— BEGIN Page extract —

Why Nuclear Power is a seriously stupid idea

chernobyl

1) It is bad systems design.

With small decentralised units, when technology advances (as it is doing, rapidly) you can swap in new units.

With nuke you’re stuck with a monolithic system for 50 years.

CHP[12] units are already used extensively by EU/Scandinavian countries, 8% of US power is generated using CHP. This is not rocket-science, though could be with the levels of investment that nuclear will cost… just to deal with its waste.

In addition to this, smaller decentralised units are more resilient to outages, are quicker to deploy and quicker to decommission. They create a competing ecosystem of technologies that is under pressure to advance. Nuke doesn’t.

To draw an analogy, Nuke is like a system of mainframe computers (from the 50s), while decentralised micro-generators is an internet of rapidly advancing, competing and evolving systems.

In systems-engineering terms, nuke stations also represent “single points of failure”. They’re less resilient.

From a military/terrorist perspective, they’re a giant “Kick Me” sign.

2) Nuke is dangerous.

Despite what the nuke industry says (you know, the people who last time around said it would be “too cheap to meter”), nuclear power is dangerous. When a fuse blows [1], you have to shut down a portion of the grid. Despite what the nuke industry says, cockups and accidents are happening all the time [2][3][4][5][6]

Nuke lobbyists now claim that it’s safe (funny, they said that last time round) but, (and this should be the first, last and only nail in the coffin of this idea) the UK govt has decided that nuke companies should not be responsible for the costs of cleaning up after an accident because no company should be reasonably expected to handle such a huge expense. This is an admission of risk – no company should have to pay for a Chernobyl… the public should.

This simple fact kills all arguments about safety.

And, once again, it’s privatised profits and socialised risks in a set up that resembles if not a monopoly then a cartel.

3) The economics stink

Nuclear power cannot work economically without massive government (that means you) subsidies. Anyone subscribing to ideas about free-markets should reject nuclear economics as a point of principle.

— END Page extract —
— BEGIN Stored rows —

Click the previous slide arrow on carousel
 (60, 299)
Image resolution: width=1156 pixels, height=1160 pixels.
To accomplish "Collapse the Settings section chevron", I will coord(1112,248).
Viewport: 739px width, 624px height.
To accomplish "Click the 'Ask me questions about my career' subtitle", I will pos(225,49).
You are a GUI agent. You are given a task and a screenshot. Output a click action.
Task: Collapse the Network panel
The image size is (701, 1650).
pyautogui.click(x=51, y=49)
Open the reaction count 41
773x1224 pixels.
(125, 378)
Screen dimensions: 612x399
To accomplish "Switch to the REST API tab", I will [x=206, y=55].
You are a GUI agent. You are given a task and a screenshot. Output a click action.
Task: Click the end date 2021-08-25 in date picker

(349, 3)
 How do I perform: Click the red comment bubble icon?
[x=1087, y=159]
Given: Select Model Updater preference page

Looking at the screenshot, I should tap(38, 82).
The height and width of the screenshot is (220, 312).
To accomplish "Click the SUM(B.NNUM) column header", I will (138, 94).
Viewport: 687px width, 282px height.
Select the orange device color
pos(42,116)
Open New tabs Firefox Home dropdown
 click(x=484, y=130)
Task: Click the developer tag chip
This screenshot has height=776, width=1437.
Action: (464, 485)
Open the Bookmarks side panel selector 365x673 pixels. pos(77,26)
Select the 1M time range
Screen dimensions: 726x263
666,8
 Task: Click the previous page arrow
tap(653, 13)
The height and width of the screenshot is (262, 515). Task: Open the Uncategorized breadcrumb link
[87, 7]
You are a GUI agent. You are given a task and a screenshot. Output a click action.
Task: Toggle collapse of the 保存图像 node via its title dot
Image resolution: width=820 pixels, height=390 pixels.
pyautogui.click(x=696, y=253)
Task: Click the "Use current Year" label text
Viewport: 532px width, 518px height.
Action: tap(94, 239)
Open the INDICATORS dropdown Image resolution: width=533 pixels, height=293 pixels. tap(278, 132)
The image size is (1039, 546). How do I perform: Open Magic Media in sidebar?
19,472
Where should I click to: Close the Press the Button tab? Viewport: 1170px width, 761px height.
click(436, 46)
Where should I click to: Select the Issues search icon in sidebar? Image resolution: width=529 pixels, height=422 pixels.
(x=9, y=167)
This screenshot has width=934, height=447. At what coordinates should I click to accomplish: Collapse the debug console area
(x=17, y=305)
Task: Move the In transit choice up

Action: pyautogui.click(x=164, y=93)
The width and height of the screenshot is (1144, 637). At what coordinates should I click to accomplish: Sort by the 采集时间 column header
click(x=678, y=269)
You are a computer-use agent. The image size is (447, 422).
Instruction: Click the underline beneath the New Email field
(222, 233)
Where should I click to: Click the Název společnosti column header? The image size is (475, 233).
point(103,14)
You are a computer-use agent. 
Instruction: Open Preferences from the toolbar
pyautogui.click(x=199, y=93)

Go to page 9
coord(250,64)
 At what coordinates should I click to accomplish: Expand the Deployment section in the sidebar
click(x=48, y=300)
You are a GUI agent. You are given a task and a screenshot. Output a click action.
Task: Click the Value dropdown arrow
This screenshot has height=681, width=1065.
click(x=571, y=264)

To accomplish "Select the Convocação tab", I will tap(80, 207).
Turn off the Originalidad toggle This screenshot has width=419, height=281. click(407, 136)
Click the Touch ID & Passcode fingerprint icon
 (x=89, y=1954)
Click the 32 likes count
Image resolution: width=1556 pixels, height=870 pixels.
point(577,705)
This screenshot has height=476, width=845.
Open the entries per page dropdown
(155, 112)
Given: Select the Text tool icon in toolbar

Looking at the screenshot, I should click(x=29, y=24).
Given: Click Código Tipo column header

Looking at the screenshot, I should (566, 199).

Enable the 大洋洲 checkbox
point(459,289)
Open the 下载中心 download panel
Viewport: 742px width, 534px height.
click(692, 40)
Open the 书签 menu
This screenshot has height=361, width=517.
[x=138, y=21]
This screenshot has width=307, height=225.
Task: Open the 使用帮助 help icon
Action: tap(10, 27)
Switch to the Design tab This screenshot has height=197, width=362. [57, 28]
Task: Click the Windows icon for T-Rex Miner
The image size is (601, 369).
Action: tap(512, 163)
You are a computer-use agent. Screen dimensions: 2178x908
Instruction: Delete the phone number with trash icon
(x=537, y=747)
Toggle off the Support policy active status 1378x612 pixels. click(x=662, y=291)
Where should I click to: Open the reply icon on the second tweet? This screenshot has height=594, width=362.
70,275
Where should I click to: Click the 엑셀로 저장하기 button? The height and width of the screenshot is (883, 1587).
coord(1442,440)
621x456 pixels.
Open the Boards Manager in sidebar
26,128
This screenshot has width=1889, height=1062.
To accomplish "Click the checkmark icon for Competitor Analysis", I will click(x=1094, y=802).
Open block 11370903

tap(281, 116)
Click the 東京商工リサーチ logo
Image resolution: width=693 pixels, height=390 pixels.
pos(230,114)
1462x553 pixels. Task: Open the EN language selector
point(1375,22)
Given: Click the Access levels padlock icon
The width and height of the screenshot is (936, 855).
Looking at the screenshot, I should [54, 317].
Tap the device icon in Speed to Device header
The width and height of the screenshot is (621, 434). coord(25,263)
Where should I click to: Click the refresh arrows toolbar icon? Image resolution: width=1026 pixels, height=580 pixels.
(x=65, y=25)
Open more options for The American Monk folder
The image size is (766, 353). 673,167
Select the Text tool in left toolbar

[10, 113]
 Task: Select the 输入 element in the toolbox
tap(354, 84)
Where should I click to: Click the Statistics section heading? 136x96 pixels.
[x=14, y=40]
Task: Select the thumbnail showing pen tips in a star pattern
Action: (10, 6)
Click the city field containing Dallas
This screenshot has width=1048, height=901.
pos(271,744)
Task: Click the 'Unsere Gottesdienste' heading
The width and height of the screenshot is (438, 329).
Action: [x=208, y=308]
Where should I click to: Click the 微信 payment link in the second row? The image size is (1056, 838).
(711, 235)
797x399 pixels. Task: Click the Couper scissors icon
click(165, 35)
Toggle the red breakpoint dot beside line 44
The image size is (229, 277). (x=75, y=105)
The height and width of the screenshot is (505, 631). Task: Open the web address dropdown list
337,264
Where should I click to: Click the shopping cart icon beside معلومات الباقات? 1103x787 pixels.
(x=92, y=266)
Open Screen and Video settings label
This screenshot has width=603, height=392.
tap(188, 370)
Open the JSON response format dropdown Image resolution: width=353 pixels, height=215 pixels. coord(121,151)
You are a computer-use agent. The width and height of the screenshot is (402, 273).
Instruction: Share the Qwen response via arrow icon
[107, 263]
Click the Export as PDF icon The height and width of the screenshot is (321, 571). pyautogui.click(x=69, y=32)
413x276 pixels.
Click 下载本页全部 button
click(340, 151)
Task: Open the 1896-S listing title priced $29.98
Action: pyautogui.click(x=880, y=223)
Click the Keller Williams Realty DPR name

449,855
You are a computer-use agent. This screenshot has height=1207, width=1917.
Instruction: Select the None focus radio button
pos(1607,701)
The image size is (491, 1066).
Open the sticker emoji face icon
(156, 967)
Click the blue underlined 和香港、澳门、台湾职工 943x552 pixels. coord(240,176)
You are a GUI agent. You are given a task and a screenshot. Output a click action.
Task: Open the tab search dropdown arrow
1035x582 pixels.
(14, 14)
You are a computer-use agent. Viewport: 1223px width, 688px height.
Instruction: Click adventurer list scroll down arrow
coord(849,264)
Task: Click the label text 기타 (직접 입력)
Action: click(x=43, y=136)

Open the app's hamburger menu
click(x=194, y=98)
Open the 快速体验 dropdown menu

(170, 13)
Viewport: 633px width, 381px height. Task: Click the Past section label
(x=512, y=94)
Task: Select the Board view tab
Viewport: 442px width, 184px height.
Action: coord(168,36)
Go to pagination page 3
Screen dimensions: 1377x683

— END Stored rows —

Task requirements ->
1 – Copy the part of the nuclear power piece starting at "Nuke lobbyists now" and ending at "then a cartel.", word for word.
2 – Rewrite the listing lines starting at the one containing "Task: Move the In transit choice up" and ending at the one containing "will tap(80, 207).", requests included, with every coordinate in the answers multiplied by 1.85 and rounded to a whole number, halves going up. Give only those lines.

Responses to the exercise ->
1 –
Nuke lobbyists now claim that it’s safe (funny, they said that last time round) but, (and this should be the first, last and only nail in the coffin of this idea) the UK govt has decided that nuke companies should not be responsible for the costs of cleaning up after an accident because no company should be reasonably expected to handle such a huge expense. This is an admission of risk – no company should have to pay for a Chernobyl… the public should.

This simple fact kills all arguments about safety.

And, once again, it’s privatised profits and socialised risks in a set up that resembles if not a monopoly then a cartel.

2 –
Task: Move the In transit choice up

Action: pyautogui.click(x=303, y=172)
The width and height of the screenshot is (1144, 637). At what coordinates should I click to accomplish: Sort by the 采集时间 column header
click(x=1254, y=498)
You are a computer-use agent. The image size is (447, 422).
Instruction: Click the underline beneath the New Email field
(411, 431)
Where should I click to: Click the Název společnosti column header? The image size is (475, 233).
point(191,26)
You are a computer-use agent. 
Instruction: Open Preferences from the toolbar
pyautogui.click(x=368, y=172)

Go to page 9
coord(463,118)
 At what coordinates should I click to accomplish: Expand the Deployment section in the sidebar
click(x=89, y=555)
You are a GUI agent. You are given a task and a screenshot. Output a click action.
Task: Click the Value dropdown arrow
This screenshot has height=681, width=1065.
click(x=1056, y=488)

To accomplish "Select the Convocação tab", I will tap(148, 383).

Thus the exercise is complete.